In short, Identity Management is the process of assigning profiles to each user in your organization. Access Controls are role-based if-then statements that govern who has access to what places and data.
These two facets of security are to protect your most sensitive data from those who do not need access to it. If someone’s daily role does not demand access to financial, personal, or any other data, they should not have express access to it. The same goes for locations within a physical location.
An MDM can help pre-configure these user profiles and their given access before their device even arrives. This protects you and your data on Day 1 of onboarding a new employee, with no added downtime.
#5: Endpoint Security
MDM enhances your security through its ability to enforce security standards on every connected device, as well as to serve out a uniform set of apps and settings to any new device.

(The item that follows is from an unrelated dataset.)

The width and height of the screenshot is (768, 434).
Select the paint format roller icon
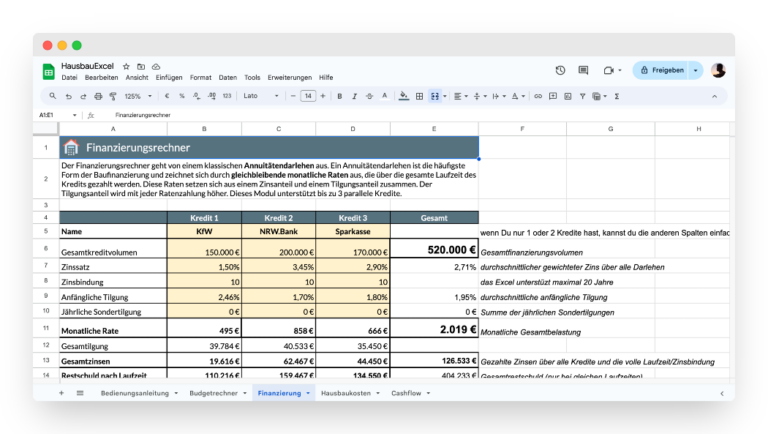pyautogui.click(x=113, y=96)
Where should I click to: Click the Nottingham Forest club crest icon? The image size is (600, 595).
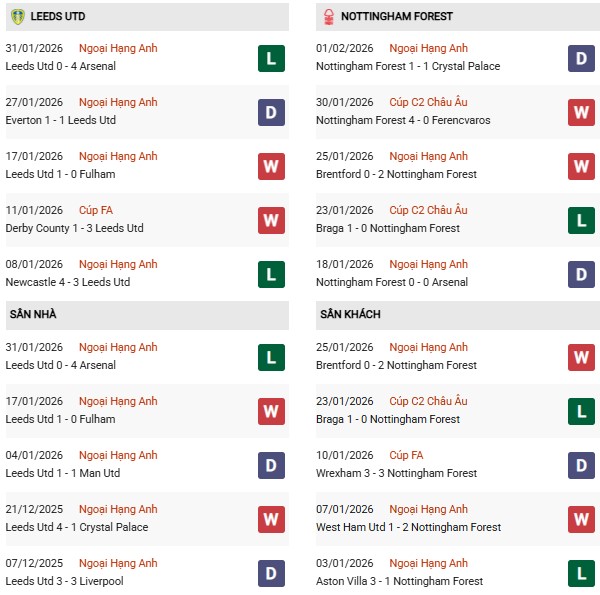(x=329, y=16)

Again, this makes onboarding new hires a simple, efficient process. Once role-based conditional access policies are set, you can simply choose your new hire’s default setting and send their device to them with the same security as the rest of your team. Consider these cybersecurity best practices:
Set company-wide password strength requirements
Enforce multi-factor authentication and single sign-on (SSO) settings
Configure automatic security update installation
Install antivirus software
Filter out access to unapproved URLs and applications
All these actions and more can be taken in your MDM console and served out to every device on your network, new or old.
So now that you have read the 5 reasons why MDM is advantageous to your business, you can clearly see how MDM can unify your workforce despite differing hardware and operating systems. It can push a standard group of security settings to every device that has access to your data. It can lock a lost device from afar.
Best of all, it can do all these things and more – immediately or in transit – so that you never lose a second of productivity.